LiveBlog: Adventures In Usability & The Crazy Things People Do

Written November 6th, 2007 by Capn

First let’s preface this one with the fact that it’s our very own Neal Linkon, presenting. So A) that’s kewl for webiscope, and B) we can all harrass him with comments and questions (hint hint, people) right here.

Right now, the first couple rows in front of the podium are webiscope members – here to heckle er ah ahem support Neal. ;) Aaron, Kat, Wendy, Drew, James, Andy, Keith, Bart myself, and I believe there’s more in back (they’ll get more airtime w/ the tomatoes). We gotcha covered, Neal!

On with the show. The focus of this seminar is to express & demonstrate that the focus of a website (ultimately, any website) needs to be on the visitor.

3:05 “Who is your most important audience?”
- Patients.
Next you need to ask:
- Are you meeting their needs?
- How do you know?
- What can you do about it?

“Get the patient’s voice on the website”
* watch; ask; listen.

The hard part is responding, and appropriately.

3:12 “Not every stat is meaningful” :) The value in any statistic is the reason the drives that particular result. Lots of page visits do not necessarily imply a visitor is satisfied with the content delivered by your site; it could just as easily mean they can’t find anything they’re looking for.

[Aaron stepping in - Jake's battery just died on his Mac]

Just wanted to say – great presentation thus far Neal. Great, sensible info. I have to echo Jake’s comments – the value in any statistic really is the reason that drives whatever the statistic is.

3:27 Neal’s moved onto user testing, and how it’s good to really get back to basics. By simply adding a link to his Pay your bill page they saw a 70% reduction in bill related emails.

3:32 Ooh, here comes his favorite part (or so he says :) )

* Emails from patients who couldn’t find a doctor or facility
* Some site visitor profile feedback on a similar theme

After looking at their own search results, 10% of searches got no results.

After doing a usability study – they were able to determine that people were using very specific criteria for search options. Eventually they changed it to what it looks today.

Did it work?

* The email complaints disappeared
* “No result” searches dropped nearly to 50%
* No complaints or other problems! (some kind of butterfly effect?)

Now it’s time for some wild input:

* “Get rid of Jobs and About Us”
* “I would never think of looking for a calendar of events under a Calendar tab”
* “Why doesn’t my old doctor show up?” (hahaha, you should get on that Neal)
* “Philanthropy is an untreatable health condition”
* “Why isn’t your phone number on the home page?”
* Zip code radius extremes

Favorite email of the year:

“Why do you make it so hard to find a job at Aurora? I have been all over your web site, and I can’t find any place to look for much less apply for a job”

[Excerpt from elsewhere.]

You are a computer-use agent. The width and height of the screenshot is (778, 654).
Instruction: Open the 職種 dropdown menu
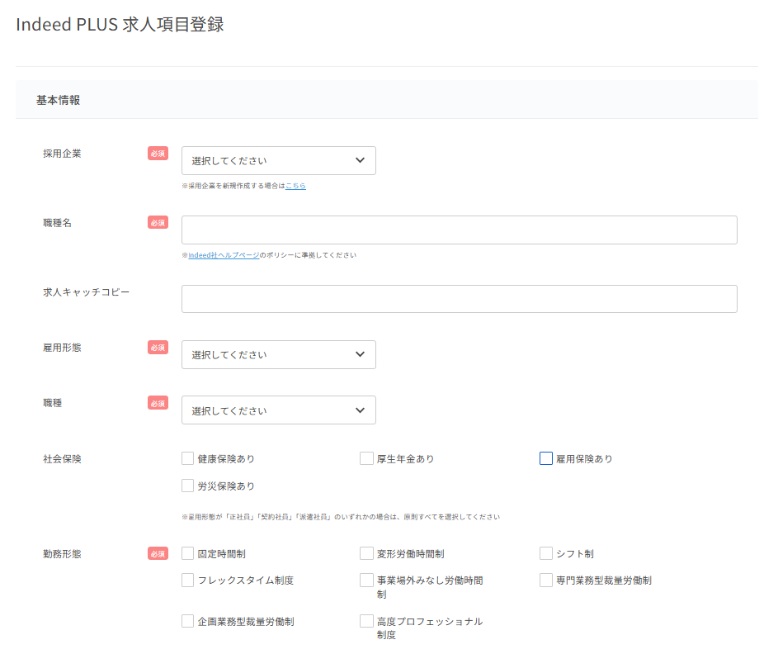(278, 410)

- Apparently that email was sent from the Jobs page… Guess you’ve got another screening tool built in Neal. Haha.

Presenting:

Neal Linkon
Manager, Web Communications
Aurora Healthcare

7 Responses to “LiveBlog: Adventures In Usability & The Crazy Things People Do”

  1. Aaron Holbrook Says:

    Go Neal!

    Love your presentation so far.

  2. Jake Bunger Says:

    Neal: fantastic presentation. Great way to wrap up the weekend, and definitely a subject everyone here could’ve/should’ve taken something away from. Thanks again. :)

  3. Kinstlinger Says:

    I wish I could have attended Neil’s speech, however my presentation was running concurrently. When I welcomed people, I referred to my session as ‘Neil Linkon’s overflow crowd’.
    -MK

  4. Neal Linkon Says:

    Oh, gents, you are too kind. I’m just glad the heckling was all on Webiscope!

    Neal

  5. Aaron Holbrook Says:

    Hahaha, of course! We were heckling you while you were on stage :)

  6. kgriffin Says:

    It’s too bad Neal wasn’t a keynote speaker. He could’ve easily replaced the girl from Google.

  7. Neal Says:

    Thanks for that, but I was a keynoter last year. It was weird. Doing it two years in a row would have been too much!